Frage: Frau Bundeskanzlerin, Oppositionsführerin Tichanowskaja hat die EU dazu aufgefordert, das Ergebnis der Wahl nicht anzuerkennen. Sie sagten ja auch, das Ergebnis könne nicht anerkannt werden. Heißt das, dass Präsident Lukaschenko aus Ihrer Sicht und aus Sicht der EU nicht mehr legitimer Präsident Weißrusslands ist?

Anschließend an die Frage von dem Kollegen die Frage: Wie groß sehen Sie umgekehrt die Gefahr eines russischen Eingreifens in Belarus? Wie würde die EU darauf reagieren?

BK’in Merkel: Ich werde hypothetische Fragen jetzt nicht beantworten. Wir sind mit Russland im Gespräch, um genau dies zu verhindern. Außenminister Lawrow hat heute dazu auch Stellung genommen. Russland und Weißrussland sind durch sehr enge Verträge miteinander verbunden. Dennoch haben wir deutlich gemacht, dass ein militärisches Eingreifen vonseiten Russlands natürlich die Situation sehr viel stärker verkomplizieren würde. Deshalb setze ich mich auch dafür ein, dass Weißrussland seinen Weg selbst findet.

Im Übrigen richten sich große Teile der Opposition ja gar nicht gegen Russland – das muss man ja einfach sehen -, sondern gegen die Praktiken von Präsident Lukaschenko.

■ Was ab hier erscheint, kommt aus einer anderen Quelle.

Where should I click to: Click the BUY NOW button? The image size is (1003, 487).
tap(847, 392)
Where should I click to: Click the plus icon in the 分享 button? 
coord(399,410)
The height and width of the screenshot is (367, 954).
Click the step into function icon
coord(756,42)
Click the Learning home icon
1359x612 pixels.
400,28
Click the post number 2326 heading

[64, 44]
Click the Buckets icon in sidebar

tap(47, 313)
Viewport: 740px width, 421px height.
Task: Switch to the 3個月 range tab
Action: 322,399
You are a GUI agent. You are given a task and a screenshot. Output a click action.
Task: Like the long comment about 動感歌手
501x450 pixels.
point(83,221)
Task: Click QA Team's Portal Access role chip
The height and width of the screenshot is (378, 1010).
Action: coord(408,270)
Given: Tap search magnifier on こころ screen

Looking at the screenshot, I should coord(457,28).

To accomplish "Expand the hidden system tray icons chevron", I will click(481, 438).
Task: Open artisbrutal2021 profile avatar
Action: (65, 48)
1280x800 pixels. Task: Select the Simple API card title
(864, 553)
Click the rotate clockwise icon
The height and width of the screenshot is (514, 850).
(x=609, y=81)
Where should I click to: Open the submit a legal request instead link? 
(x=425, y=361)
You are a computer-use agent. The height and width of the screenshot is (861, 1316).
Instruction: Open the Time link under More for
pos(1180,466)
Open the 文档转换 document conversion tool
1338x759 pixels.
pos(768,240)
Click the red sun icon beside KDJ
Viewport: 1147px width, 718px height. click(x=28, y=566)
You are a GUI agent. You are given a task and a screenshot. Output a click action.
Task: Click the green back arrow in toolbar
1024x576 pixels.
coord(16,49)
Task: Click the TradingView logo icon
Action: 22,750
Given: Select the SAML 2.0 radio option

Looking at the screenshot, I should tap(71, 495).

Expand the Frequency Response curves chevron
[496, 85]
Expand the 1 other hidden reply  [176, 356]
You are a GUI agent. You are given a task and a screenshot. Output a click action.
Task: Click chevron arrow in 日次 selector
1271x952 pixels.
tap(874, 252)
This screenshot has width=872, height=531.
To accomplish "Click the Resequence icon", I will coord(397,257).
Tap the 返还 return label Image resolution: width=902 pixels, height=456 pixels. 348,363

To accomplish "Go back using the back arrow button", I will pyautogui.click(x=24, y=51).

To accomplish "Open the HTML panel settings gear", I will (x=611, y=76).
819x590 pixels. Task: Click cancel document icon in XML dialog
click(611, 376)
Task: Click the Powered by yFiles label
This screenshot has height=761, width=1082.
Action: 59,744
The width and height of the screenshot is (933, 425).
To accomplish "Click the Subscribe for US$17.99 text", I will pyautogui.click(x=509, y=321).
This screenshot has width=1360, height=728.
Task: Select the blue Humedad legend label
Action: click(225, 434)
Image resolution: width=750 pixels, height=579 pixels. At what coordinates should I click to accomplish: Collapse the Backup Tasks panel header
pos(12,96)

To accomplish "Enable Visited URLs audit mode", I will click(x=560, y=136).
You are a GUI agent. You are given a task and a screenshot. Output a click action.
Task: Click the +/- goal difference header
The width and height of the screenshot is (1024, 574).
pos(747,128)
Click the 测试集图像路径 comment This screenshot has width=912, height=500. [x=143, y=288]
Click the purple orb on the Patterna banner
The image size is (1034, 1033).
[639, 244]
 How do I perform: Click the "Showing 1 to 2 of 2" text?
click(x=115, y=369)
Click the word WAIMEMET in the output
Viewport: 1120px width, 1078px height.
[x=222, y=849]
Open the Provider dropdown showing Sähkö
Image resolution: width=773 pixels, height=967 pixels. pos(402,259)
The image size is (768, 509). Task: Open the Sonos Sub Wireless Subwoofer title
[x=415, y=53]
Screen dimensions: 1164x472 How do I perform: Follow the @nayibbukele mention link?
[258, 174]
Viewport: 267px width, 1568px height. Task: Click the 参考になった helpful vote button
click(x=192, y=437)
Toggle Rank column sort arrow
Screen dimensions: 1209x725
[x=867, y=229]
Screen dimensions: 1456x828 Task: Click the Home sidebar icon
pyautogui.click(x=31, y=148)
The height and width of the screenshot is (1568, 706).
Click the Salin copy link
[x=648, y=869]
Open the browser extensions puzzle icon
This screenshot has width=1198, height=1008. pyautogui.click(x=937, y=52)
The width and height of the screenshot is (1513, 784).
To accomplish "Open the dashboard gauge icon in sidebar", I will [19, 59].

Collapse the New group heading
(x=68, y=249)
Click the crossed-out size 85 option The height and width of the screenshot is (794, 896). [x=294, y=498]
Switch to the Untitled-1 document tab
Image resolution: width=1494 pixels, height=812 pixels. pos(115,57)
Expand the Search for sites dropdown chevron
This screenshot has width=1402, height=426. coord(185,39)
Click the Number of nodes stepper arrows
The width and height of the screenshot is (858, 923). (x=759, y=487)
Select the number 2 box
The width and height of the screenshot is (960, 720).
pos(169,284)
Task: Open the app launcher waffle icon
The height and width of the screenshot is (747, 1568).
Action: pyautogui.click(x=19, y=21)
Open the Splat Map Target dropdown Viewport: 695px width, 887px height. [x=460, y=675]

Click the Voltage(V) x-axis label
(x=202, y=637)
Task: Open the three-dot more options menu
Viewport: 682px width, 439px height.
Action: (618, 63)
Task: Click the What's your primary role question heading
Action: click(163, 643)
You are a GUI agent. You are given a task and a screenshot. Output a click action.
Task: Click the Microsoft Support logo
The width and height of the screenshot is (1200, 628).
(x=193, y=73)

Die Wahlen - das bleibt jetzt erst einmal zu konstatieren - sind nicht fair gewesen; sie sind nicht frei gewesen. Dennoch ist Herr Lukaschenko noch da. Wenn ich zu einem nationalen Dialog aufrufe, dann natürlich auch unter Beteiligung derjenigen, die heute dort die Macht innehaben. Das heißt, es ist eine komplizierte Situation, aus der man möglichst friedlich einen Weg finden muss.

Frage: Frau Bundeskanzlerin, welche Auswirkungen hat der Putsch in Mali auf die Militärpräsenz der EU-Staaten in der Region?

BK’in Merkel: Erst einmal hat der Putsch im Augenblick noch keine Auswirkungen. Verteidigungsministerin Annegret Kramp-Karrenbauer hat gesagt, dass die Soldaten in ihren Kasernen sind. Im Augenblick sind durch die Coranasituation sowieso recht wenige dort. Die Mission MINUSMA wird weit entfernt von Bamako durchgeführt. Insofern beobachten wir die Lage sehr aufmerksam und stehen auch mit Frankreich in einem engen Kontakt. Aber zur Stunde hat das keine Auswirkungen auf die Tätigkeit der Soldaten. Wir werden aber alles tun, damit deren Sicherheit auch weiter gewährleistet ist. - Danke schön!